## [Tasks]
[a] In the Play Store project description, repeat everything from "Size: The memory" down to "price of the app.".
[b] In the Play Store project description, what does the Type feature indicate about an app?
[c] Pick up the Play Store project description where it stops and write the next part.

## [Extract]

Skip to content

Exploring Google Play Store apps dataset to identify key factors for app engagement and success, revealing correlations between reviews, installs, categories, ratings, and user preferences.

Notifications You must be signed in to change notification settings

Datawithabhishek/Google-Play-Store-Data-Analysis

Repository files navigation

🔬 Exploratory Data Analysis On Google Play Store Apps Reviews.

--------------------------------------------------------------------------------------------

N|Solid

Problem Statement

The objective of this project is to explore and analyze the Google Play Store apps dataset, which includes information such as category, rating, size, and more. Additionally, a dataset containing customer reviews of the Android apps is provided. The goal is to discover key factors that contribute to app engagement and overall success.

💾 Project Files Description

This Project includes :-

  • Google Colab NoteBook
  • Project Summary (with the GitHub Repo link inside)
  • Presentation PDF
  • Technical Documentation
  • Data Source:

    • Dataset - Dataset taken from AlmaBetter

    Features

    App Category: Category of the app. This could be beauty, business, entertainment, education...etc.

    Rating: How users rate the app out of 5, with 1 being the lowest rating and 5 being the highest.

    Reviews: The number of user reviews each app has received.

    Size: The memory size needed to install the application.

    Installs: The number of times each application has been installed by users.

    Type: Whether the app is free or a paid app.

    Price: The price of the app.

[Part of a data file]
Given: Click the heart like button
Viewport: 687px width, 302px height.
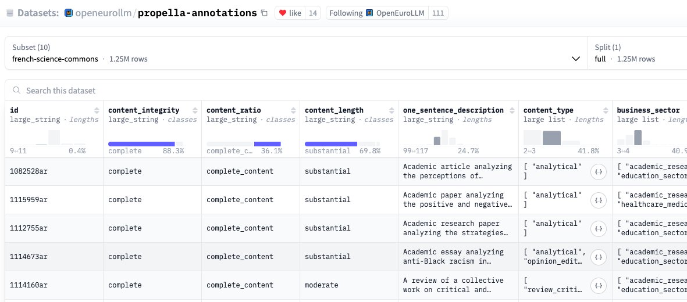Looking at the screenshot, I should 290,13.
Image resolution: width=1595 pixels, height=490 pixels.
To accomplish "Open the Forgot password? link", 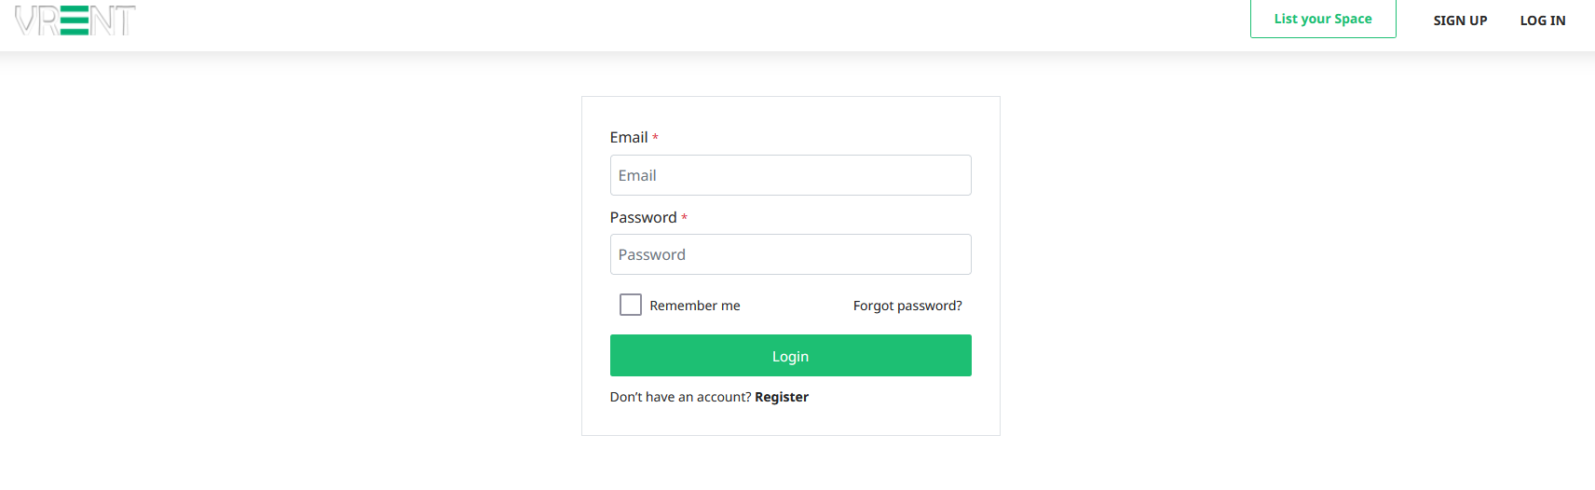I will click(x=907, y=306).
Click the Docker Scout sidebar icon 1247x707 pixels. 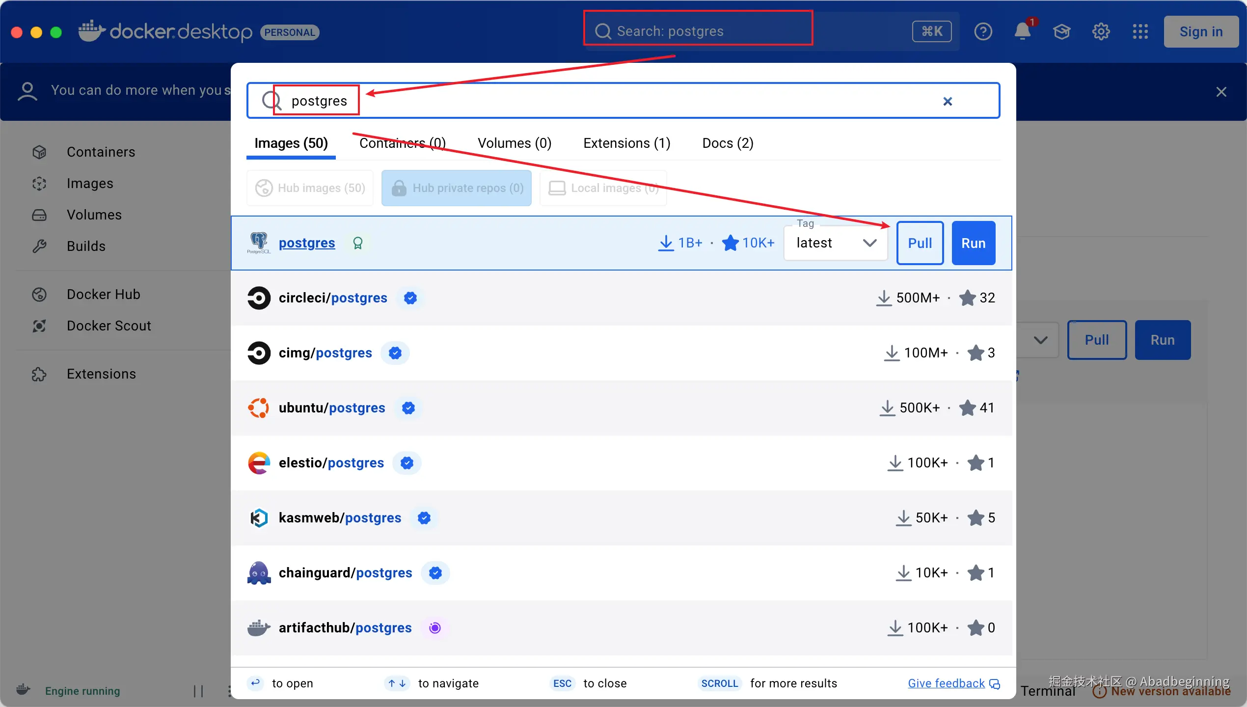39,326
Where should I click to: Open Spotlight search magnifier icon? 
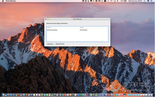(145, 1)
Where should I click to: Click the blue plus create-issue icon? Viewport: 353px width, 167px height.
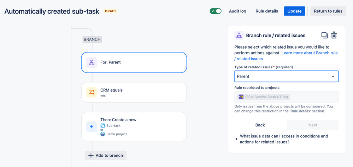(92, 126)
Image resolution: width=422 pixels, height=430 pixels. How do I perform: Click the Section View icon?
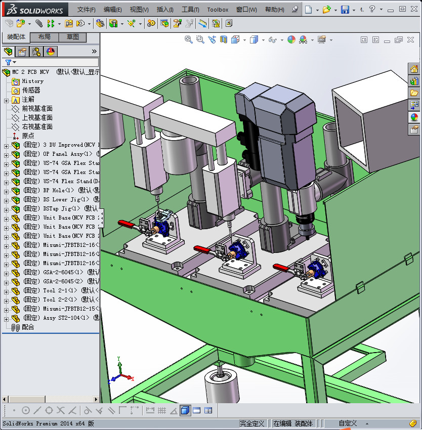223,39
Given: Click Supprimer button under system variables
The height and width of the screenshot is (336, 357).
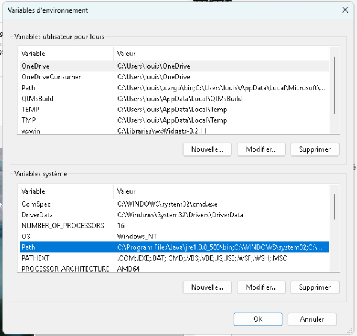Looking at the screenshot, I should (x=315, y=287).
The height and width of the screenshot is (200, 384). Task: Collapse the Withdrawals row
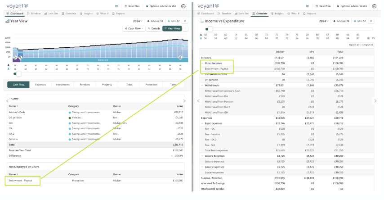(202, 84)
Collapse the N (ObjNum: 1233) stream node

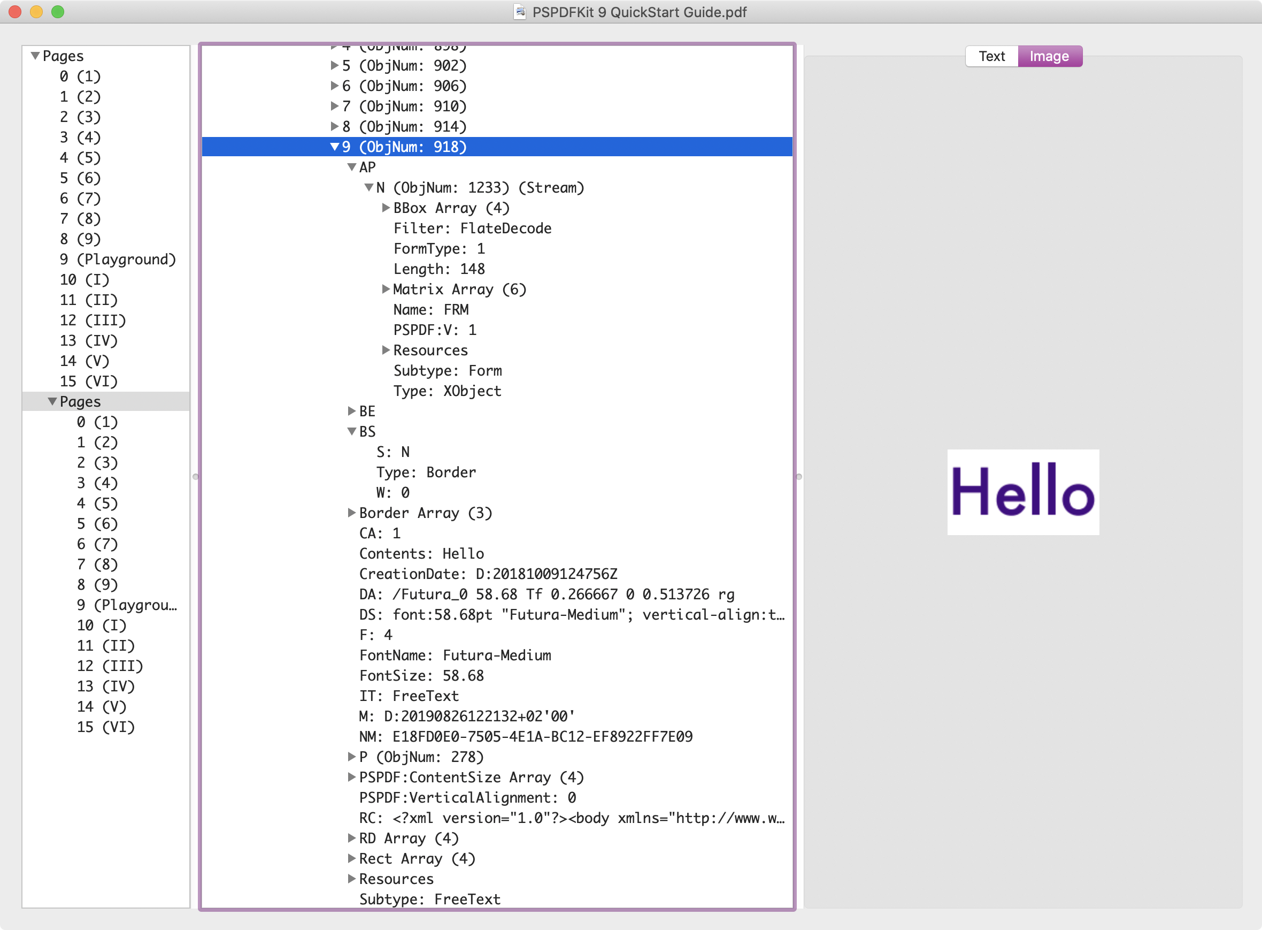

## [Answer list]
[a]
Size: The memory size needed to install the application.

    Installs: The number of times each application has been installed by users.

    Type: Whether the app is free or a paid app.

    Price: The price of the app.

[b] Whether the app is free or a paid app.

[c]
    Content Rating: This column specifies the intended audience for the app. Can be for teens, mature audience, or everyone.

    Genres: The sub-category for each app. Example: for the Education category, this could be Education: Pretend Play, for example.

    Last Updated: Release date of the most recent update for the app.

    Current Ver: The app's current version.

    Android Ver: The oldest version of Android OS supported by the app.

    🛠️ Builds with

    Python

    NumPy

    Pandas

    Matplotlib

    Seaborn

    GoogleColab

    Summary and Conclusion

    Google Play Store is renowned as one of the largest and most popular Android app stores worldwide. With its extensive collection of apps and a wealth of data, it presents an optimal opportunity for creating effective models and identifying trends and future challenges.

    In this EDA project, we utilized two raw datasets from Kaggle: one containing Play Store attributes and the other consisting of user reviews. The first dataset encompasses 13 different attributes, while the second dataset provides five additional features for data manipulation and analysis.

    To ensure data integrity, we began by performing crucial data cleaning steps. This involved removing duplicate entries and dropping non-essential null values. However, due to a large number of null values in the rating column (1645), dropping them entirely would have adversely affected our final results. Therefore, we replaced these null values with the mode of ratings.

    After cleaning the data, we conducted exploratory data analysis to gain a comprehensive understanding of our dataset. This involved various analyses, such as examining the number of installations for each category and exploring the correlation between app size, Android version, and the number of installs.

    Furthermore, we merged both dataframes to discover correlations between the columns of the two datasets, which yielded fascinating results.

    Key insights and conclusions drawn from our analysis include: Positive correlation between reviews and installs, while price and rating exhibit negative correlation.

    • The "Art and Design" category has the highest number of installs.
    • Developing apps within the "Family" and "Lifestyle" categories may result in higher revenue.
    • Approximately 61% of users have a positive sentiment, while only around 15% express negative sentiment.
    • Free apps account for 92.12% of the dataset, while paid apps constitute 7.81%.
    • The "Everyone" content rating category dominates, representing 81.80% of all apps.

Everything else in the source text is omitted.